Na stronie ukazał się ciekawy artykuł napisany przez Władysława Bakę poruszający temat wprowadzenia do systemu prawnego geodezji i kartografii instytucji JEDNOSTRONNEGO ZANIECHANIA PRAC. Autor, artykuł ten przesłał parę miesięcy temu do Redakcji „Przeglądu Geodezyjnego” i „Geodety”. Ale, że do tej pory nie doczekał się publikacji, to dzisiaj na zdalnym posiedzeniu Zarządu OZZG podjęto decyzję o publikacji na stronie Związku.
O zaniechanie zaniechania
Gdy chcemy wejść do cudzego pokoju, np. z propozycją współpracy z właścicielem tego pokoju, pukamy do drzwi i pytamy : „czy można” i dopiero w przypadku przyzwolenia wchodzimy. Tyle w kwestii dobrych obyczajów.
Z inicjatywy ostatnio b.
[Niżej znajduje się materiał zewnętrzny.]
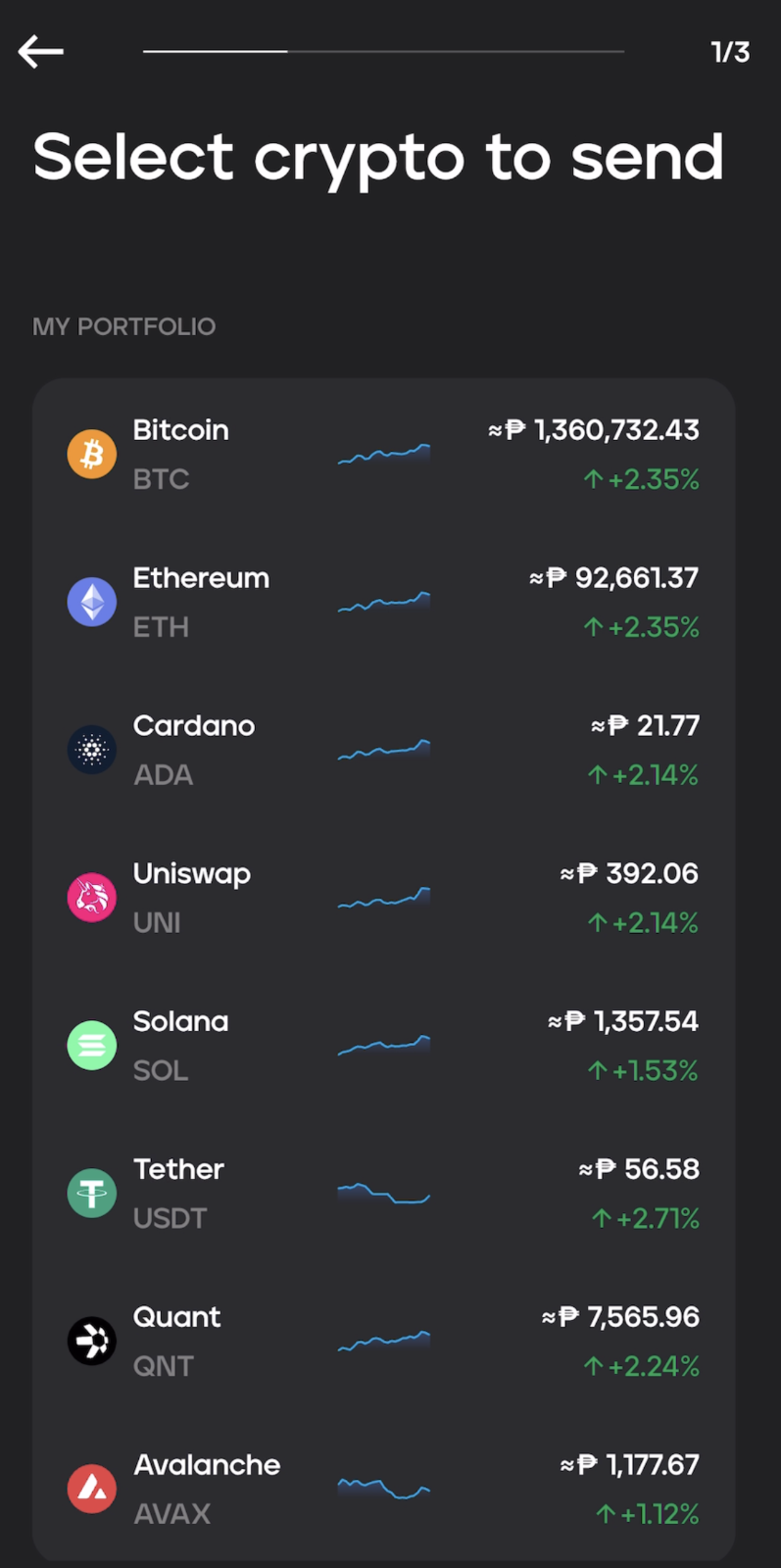Click the Tether USDT logo
The width and height of the screenshot is (781, 1568).
91,1194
Głównego Geodety Kraju (dalej GGK), mimo zdecydowanego protestu osób prowadzących samodzielną gospodarczą działalność geodezyjną, w drodze kolejnej, dorocznej niemal nowelizacji ustawy Prawo Geodezyjne (dalej Pgik), w 2020 r. wprowadzony został, nie uzasadniony niczym, rygor urzędowej ważności (?) każdego „zgłoszenia prac geodezyjnych”, skutkujący tym, że po upływie 12 miesięcy organ, administracji geodezyjnej w trybie oznajmującym wydaje lapidarny komunikat o treści: „ZANIECHANIE PRACY”, ot tak, z automatu, podczas gdy w kwestii terminów weryfikacji operatów, która jest częścią całościowo ujętej procedury zgłaszania pracy geodezyjnej, w przypadku przeterminowania swojej powinności organ ten nie ponosi żadnej odpowiedzialności.